Si l’on ne peut préjuger de l’avenir de l’organisation de Shanghai et si l’on ne saurait la définir comme un pendant de l’OTAN en Asie, force est de constater qu’en quelques années elle s’est imposée dans la région et au-delà, et qu’elle est devenue une structure parfaitement acceptée par tous ses membres, qui gagne constamment en importance géopolitique. Ce constat diffère de celui qui peut être fait pour le Traité de sécurité collective, annoncé à grand fracas comme un OTAN d’inspiration russe, mais qui piétine, peut-être parce que trop lié à la CEI, alors que l’organisation de Shanghai, qui véhicule aussi les ambitions russes en Asie, permet à l’action de la Russie, qui y apparaît en tant que pays eurasiatique, de n’être pas obérée par les arrière-pensées et les amertumes de la CEI. Dans le groupe de Shanghai comme dans toute sa politique asiatique, la Russie se présente comme un pays neuf, débarrassé du poids de son empire et de toute ambition impériale.

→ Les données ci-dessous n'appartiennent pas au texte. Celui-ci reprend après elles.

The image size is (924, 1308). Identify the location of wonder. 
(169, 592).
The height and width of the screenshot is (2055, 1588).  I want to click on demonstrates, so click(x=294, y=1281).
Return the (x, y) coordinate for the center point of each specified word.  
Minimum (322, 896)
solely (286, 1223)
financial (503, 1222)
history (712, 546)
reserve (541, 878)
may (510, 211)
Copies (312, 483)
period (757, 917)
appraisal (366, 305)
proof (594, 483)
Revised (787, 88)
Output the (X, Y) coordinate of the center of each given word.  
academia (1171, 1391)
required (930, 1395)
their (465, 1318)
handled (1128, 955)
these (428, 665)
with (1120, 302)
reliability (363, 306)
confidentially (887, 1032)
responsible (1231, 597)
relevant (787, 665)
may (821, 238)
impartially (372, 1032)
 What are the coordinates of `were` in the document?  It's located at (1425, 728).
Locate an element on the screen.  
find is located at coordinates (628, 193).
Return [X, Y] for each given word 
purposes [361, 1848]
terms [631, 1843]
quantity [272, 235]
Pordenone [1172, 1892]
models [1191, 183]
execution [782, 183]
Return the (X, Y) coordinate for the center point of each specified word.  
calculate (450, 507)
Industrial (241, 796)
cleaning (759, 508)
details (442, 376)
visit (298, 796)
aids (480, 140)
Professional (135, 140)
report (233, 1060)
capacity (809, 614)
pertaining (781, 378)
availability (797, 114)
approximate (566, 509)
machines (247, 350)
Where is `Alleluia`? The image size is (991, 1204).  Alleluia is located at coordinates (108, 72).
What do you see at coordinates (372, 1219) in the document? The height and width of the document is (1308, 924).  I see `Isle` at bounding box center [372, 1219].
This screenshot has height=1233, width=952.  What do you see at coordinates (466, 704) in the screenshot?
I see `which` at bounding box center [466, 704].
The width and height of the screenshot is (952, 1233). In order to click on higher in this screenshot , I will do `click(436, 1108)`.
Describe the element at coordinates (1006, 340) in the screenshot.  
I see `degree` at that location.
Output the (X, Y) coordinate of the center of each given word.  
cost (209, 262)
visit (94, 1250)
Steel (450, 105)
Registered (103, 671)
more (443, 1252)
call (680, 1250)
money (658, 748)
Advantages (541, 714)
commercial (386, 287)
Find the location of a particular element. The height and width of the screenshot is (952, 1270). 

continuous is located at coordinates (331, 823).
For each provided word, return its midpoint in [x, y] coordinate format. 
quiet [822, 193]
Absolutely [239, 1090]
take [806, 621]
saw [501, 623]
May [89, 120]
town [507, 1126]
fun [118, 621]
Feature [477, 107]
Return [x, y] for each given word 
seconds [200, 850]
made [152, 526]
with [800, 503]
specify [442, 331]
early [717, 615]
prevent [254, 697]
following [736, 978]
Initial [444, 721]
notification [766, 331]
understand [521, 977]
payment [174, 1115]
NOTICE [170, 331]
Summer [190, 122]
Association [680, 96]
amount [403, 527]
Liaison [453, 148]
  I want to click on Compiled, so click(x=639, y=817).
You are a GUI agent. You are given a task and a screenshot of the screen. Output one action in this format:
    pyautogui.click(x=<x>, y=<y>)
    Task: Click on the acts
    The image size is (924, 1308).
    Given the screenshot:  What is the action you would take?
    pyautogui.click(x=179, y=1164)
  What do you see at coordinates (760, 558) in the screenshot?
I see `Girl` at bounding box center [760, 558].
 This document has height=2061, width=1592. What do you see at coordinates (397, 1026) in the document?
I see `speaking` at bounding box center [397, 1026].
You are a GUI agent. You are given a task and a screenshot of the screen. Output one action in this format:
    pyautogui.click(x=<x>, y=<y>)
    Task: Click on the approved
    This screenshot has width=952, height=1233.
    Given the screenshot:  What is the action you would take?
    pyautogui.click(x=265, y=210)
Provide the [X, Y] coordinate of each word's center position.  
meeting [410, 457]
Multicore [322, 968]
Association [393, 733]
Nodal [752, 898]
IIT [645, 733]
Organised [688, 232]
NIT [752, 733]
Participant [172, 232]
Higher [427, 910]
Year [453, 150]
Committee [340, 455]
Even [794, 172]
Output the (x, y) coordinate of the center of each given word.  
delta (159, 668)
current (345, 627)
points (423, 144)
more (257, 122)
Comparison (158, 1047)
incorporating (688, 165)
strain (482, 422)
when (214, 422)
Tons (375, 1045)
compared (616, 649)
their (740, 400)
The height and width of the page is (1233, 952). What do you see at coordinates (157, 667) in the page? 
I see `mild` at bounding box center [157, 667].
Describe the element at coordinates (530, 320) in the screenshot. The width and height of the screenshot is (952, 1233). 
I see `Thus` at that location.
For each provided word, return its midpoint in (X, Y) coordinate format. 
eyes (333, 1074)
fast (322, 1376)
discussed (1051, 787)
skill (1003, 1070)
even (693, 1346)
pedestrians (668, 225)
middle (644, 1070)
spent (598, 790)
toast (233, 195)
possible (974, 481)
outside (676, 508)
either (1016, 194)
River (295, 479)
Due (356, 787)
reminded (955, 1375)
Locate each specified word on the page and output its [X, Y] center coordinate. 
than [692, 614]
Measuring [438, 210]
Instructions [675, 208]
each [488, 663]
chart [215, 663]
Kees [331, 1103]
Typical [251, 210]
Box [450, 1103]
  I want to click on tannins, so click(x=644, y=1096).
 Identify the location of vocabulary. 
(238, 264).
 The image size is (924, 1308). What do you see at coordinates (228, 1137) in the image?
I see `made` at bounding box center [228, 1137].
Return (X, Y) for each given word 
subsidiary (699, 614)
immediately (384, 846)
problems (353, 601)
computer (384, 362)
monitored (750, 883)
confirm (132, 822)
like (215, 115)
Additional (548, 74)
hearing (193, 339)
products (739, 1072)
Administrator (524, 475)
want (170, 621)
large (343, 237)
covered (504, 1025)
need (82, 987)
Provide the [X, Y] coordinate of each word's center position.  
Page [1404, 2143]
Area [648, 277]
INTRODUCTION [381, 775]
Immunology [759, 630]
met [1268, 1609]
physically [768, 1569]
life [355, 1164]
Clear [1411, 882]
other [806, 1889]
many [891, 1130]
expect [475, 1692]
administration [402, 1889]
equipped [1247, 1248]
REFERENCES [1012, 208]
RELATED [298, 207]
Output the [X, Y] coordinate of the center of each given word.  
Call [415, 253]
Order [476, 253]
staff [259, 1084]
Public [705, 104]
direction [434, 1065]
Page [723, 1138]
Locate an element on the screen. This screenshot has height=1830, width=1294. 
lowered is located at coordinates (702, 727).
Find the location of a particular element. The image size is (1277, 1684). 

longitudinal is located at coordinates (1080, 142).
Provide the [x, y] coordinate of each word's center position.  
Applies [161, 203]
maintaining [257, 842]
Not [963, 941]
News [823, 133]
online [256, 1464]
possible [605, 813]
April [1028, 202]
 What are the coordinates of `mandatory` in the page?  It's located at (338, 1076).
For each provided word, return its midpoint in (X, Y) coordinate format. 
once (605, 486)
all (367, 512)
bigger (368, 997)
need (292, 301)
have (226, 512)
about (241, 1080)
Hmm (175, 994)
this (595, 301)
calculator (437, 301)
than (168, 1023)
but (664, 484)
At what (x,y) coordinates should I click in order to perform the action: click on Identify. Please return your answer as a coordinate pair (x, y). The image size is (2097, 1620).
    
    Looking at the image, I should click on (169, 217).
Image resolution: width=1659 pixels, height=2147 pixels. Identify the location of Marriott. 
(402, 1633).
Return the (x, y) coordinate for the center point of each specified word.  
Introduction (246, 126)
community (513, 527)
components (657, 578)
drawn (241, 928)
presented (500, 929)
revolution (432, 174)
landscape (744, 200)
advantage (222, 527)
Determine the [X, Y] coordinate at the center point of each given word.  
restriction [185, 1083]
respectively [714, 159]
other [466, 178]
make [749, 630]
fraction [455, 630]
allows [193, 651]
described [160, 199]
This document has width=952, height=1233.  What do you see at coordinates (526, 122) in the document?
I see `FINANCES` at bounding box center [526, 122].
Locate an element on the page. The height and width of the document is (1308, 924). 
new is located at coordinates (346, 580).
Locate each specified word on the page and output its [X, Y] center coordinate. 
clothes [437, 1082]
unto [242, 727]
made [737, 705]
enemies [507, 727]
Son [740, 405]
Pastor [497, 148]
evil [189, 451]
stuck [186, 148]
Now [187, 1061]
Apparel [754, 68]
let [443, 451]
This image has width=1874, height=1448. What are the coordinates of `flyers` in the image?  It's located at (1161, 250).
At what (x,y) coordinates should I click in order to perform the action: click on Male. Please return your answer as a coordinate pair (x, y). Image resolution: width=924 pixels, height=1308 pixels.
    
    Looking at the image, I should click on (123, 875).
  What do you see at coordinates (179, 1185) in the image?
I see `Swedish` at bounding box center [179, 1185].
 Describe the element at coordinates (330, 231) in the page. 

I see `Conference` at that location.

Pour Moscou, l’organisation de Shanghai est donc un atout précieux qui, dans la compétition géopolitique affectant son ancien espace de domination, lui offre la possibilité de changer de rôle. Dans la CEI globalement entendue, en dépit de ses protestations et surtout malgré la retenue qu’elle a observée jusqu’en 2008 face à l’hostilité de ses anciens sujets, notamment dans les révolutions de couleur, la Russie a toujours été perçue comme l’ancienne puissance dominante. Dans le cadre de l’organisation de Shanghai, au contraire, où elle ne peut revendiquer de zone d’influence ni arguer de quelques droits historiques, elle s’est taillé en peu d’années un rôle inédit, celui de partenaire égal à l’ensemble de la communauté qui s’est formée depuis 1996 et surtout à compter de 2001.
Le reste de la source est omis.